§ **Reading text**:
+ + +

Nearshore Americas

What Makes Continuous Innovation in BPO So Difficult?

The promise of ongoing innovation is often one of the primary reasons companies consider business process outsourcing (BPO).  Each BPO provider’s marketing heavily touts their ability to drive constant, positive change for their clients, leveraging their industry and process experience and learnings from the myriad of engagements they support.  The promise of ‘continuous innovation’ is, in cases when everything else is comparable, often the deciding factor behind moving an internal function to a specific BPO provider.  While companies are keen to realize the benefits of continuous innovation, many are unable to take the steps required to do so. The result in these cases often manifests in disappointing relationships with the BPO provider and missed opportunities to realize the business case behind outsourcing in the first place.

Given this dynamic, it is not surprising that ‘lack of innovation’ is a major reason companies change BPO providers or move from outsourcing to bring functions back in-house.  While everyone is talking about innovation, few are really doing it, and those that attempt to do it are likely not doing it particularly well. The fact is that when it comes to innovation a number of challenges turn into roadblocks and make it difficult to put innovation into practice.  But fear not – there are several relatively simple steps to ensuring that innovation not only happens but is maximized.

+ + +

§ **Information provided**:
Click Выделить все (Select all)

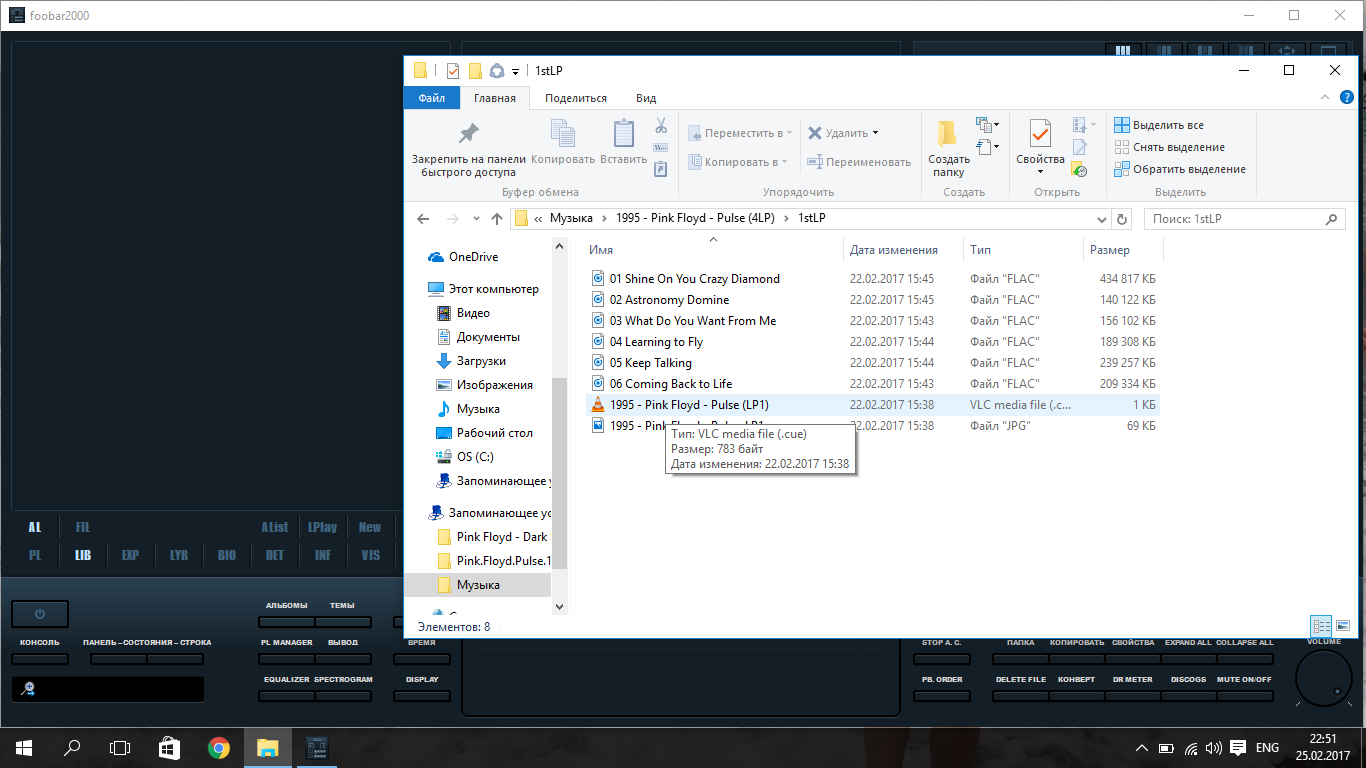click(1167, 125)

+ + +

§ **Given request**: Resume the article on continuous innovation in business process outsourcing, starting after its final sentence.

§ **Exercise response**:
Defining Innovation

The biggest challenge comes from not having a clear and agreed understanding of what innovation is really all about.  It is about driving differentiation by continually challenging and changing the way we work. At its core, innovation is about thinking and doing things differently to achieve better results, not just making a massive investment in some new technology or change for the sake of change.  Innovation comes from applying a deep understanding of a process to change the way it is executed while performing it at the lowest possible cost in a manner that provides competitive differentiation.

Innovation starts when a process or task is deconstructed so that each of its components and interrelationships can be clearly understood.  With that interrelation understood, innovators can begin identifying options for putting the process or function back together again, focusing on doing so in a way that ensures the desired end result is achieved efficiently and effectively.   If companies and their BPO providers are thinking about innovation in this manner, then they are aligned and can begin applying these principles.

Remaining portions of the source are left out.